- **Exercise goal**: Would you retype exactly the lines from the one containing "Image resolution: width=483" through the last line of the records below, and nothing else?

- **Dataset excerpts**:
────────

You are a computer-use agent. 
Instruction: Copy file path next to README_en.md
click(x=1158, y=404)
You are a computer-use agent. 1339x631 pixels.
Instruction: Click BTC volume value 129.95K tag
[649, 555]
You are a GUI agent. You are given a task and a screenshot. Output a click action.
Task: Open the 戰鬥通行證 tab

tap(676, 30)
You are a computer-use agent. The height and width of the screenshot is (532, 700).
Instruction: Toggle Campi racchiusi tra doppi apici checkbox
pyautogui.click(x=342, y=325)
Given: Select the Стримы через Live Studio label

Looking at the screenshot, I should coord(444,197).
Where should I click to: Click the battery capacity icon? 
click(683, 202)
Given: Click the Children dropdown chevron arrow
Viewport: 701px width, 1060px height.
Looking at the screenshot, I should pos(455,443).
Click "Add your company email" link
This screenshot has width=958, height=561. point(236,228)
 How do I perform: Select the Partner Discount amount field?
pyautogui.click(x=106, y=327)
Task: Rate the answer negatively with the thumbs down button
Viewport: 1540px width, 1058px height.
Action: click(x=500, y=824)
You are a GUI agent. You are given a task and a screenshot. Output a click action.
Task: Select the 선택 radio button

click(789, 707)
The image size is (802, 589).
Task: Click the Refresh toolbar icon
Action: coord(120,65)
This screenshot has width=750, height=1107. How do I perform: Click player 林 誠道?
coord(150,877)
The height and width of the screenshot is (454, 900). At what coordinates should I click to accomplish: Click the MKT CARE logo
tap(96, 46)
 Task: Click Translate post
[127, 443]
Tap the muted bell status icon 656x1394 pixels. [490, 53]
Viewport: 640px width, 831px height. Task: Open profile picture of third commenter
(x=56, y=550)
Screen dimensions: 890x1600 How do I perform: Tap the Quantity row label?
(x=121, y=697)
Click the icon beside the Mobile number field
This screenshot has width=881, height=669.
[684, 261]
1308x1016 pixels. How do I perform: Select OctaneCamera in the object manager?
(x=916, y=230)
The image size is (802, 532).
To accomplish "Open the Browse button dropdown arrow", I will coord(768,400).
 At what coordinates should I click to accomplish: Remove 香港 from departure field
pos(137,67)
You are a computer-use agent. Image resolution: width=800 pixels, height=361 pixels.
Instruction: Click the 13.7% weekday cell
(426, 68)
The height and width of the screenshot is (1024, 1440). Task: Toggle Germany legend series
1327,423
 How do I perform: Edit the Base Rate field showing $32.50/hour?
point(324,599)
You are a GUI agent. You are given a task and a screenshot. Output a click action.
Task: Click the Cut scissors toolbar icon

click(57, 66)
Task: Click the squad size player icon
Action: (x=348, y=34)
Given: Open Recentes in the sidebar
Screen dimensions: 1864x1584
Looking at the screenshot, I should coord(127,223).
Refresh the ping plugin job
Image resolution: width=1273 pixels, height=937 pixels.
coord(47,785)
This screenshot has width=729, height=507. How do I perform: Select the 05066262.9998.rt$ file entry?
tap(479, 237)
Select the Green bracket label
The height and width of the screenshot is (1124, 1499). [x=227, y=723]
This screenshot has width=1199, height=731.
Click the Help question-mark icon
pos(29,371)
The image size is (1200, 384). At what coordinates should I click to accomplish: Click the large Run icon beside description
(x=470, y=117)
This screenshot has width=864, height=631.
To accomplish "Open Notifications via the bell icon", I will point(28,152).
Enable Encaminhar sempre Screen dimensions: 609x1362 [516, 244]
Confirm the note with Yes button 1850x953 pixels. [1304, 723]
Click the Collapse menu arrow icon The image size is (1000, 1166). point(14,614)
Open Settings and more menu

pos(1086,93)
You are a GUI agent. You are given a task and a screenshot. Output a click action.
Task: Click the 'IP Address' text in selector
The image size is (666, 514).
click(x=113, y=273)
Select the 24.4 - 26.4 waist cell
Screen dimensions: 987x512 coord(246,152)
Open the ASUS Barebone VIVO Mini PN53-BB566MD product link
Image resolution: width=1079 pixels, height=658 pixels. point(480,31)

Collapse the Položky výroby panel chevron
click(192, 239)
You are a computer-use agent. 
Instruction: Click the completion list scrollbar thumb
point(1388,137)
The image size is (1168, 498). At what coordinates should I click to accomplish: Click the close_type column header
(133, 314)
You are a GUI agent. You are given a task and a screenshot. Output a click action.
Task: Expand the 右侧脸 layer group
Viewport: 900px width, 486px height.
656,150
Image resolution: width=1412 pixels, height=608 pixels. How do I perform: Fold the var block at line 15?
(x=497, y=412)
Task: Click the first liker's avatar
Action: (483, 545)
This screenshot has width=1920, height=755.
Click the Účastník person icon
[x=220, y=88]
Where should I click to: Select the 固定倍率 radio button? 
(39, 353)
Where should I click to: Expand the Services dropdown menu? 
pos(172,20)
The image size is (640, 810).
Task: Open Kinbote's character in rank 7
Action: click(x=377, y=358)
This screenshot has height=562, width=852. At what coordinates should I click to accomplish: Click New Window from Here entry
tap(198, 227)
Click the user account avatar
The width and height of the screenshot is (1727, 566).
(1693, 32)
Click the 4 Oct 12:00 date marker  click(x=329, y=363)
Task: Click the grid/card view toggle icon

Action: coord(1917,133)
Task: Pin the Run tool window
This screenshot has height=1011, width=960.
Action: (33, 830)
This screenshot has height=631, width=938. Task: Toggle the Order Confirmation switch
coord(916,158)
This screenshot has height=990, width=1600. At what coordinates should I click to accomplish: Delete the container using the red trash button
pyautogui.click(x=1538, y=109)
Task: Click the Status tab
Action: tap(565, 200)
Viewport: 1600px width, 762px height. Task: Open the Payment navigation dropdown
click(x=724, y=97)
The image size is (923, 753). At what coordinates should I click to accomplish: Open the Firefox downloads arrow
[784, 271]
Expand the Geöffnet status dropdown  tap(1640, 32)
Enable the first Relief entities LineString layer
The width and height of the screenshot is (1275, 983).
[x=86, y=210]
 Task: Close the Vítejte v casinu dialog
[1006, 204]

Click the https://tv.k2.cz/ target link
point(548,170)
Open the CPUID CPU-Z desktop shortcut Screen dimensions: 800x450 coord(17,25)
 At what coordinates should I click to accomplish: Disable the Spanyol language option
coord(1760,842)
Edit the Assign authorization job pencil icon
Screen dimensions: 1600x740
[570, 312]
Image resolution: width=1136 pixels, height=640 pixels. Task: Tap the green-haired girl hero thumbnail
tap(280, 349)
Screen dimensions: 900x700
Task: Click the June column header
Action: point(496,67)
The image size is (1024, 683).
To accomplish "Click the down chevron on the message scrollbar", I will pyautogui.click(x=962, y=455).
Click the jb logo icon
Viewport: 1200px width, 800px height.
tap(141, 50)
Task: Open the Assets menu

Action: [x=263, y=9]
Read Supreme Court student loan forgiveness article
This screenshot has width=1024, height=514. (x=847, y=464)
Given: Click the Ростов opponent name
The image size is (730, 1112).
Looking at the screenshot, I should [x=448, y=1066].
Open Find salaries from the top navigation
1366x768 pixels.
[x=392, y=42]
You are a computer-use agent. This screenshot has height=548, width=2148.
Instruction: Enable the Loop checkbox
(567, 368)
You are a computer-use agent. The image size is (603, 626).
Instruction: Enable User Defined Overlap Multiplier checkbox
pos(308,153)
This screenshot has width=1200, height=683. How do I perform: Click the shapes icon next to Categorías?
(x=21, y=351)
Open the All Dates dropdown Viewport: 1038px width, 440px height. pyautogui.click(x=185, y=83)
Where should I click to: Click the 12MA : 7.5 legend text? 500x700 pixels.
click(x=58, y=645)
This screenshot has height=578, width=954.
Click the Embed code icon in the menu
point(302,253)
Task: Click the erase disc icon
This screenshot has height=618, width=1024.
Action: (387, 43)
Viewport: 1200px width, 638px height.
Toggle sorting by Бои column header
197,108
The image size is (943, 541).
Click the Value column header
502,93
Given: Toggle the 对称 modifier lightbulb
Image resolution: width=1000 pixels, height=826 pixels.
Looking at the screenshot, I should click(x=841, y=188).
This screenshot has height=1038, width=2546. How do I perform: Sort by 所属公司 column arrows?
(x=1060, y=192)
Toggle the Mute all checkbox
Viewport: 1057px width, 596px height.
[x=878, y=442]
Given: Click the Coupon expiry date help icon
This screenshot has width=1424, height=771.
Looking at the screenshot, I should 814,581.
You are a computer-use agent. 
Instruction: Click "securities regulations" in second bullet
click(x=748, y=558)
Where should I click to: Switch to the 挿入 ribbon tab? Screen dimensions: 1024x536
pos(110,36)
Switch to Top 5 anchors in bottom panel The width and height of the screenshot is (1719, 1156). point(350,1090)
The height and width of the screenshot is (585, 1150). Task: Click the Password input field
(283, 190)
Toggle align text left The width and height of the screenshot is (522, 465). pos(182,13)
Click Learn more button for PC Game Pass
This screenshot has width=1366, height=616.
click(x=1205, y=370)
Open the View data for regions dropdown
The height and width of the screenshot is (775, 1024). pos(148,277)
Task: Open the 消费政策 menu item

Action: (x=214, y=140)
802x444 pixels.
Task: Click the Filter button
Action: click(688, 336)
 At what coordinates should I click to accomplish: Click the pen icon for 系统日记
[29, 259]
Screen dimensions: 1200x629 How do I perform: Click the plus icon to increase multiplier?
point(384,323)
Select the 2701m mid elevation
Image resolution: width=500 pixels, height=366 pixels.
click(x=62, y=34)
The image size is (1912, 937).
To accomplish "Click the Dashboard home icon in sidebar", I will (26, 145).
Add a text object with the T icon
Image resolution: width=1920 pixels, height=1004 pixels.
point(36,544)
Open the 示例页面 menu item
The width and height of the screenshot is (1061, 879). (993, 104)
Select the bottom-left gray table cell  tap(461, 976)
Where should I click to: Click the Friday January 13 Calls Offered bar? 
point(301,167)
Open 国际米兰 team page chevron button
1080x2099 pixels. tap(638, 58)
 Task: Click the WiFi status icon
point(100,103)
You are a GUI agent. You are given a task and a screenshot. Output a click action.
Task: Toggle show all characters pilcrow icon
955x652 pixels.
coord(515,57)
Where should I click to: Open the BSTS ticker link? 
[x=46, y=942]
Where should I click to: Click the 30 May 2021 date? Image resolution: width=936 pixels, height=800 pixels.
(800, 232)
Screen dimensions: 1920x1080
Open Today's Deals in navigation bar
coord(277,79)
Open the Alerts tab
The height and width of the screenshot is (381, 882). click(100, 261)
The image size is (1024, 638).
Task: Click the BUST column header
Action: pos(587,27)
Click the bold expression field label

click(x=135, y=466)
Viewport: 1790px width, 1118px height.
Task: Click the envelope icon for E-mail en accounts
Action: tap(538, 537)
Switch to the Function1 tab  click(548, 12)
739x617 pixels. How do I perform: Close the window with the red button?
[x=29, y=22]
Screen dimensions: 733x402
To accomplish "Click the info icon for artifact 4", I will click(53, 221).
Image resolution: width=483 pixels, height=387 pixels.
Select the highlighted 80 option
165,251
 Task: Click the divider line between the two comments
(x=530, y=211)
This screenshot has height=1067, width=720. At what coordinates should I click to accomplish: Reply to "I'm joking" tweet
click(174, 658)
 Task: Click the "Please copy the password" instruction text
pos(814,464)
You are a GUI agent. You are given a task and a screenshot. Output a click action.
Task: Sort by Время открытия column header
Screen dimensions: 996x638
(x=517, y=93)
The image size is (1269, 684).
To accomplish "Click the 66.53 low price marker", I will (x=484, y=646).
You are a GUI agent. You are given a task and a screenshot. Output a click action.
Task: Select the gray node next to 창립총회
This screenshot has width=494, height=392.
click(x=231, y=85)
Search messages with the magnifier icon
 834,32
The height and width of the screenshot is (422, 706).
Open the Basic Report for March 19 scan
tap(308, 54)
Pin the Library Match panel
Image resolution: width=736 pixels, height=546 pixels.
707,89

────────

- **Result**:
Image resolution: width=483 pixels, height=387 pixels.
Select the highlighted 80 option
165,251
 Task: Click the divider line between the two comments
(x=530, y=211)
This screenshot has height=1067, width=720. At what coordinates should I click to accomplish: Reply to "I'm joking" tweet
click(174, 658)
 Task: Click the "Please copy the password" instruction text
pos(814,464)
You are a GUI agent. You are given a task and a screenshot. Output a click action.
Task: Sort by Время открытия column header
Screen dimensions: 996x638
(x=517, y=93)
The image size is (1269, 684).
To accomplish "Click the 66.53 low price marker", I will (x=484, y=646).
You are a GUI agent. You are given a task and a screenshot. Output a click action.
Task: Select the gray node next to 창립총회
This screenshot has width=494, height=392.
click(x=231, y=85)
Search messages with the magnifier icon
 834,32
The height and width of the screenshot is (422, 706).
Open the Basic Report for March 19 scan
tap(308, 54)
Pin the Library Match panel
Image resolution: width=736 pixels, height=546 pixels.
707,89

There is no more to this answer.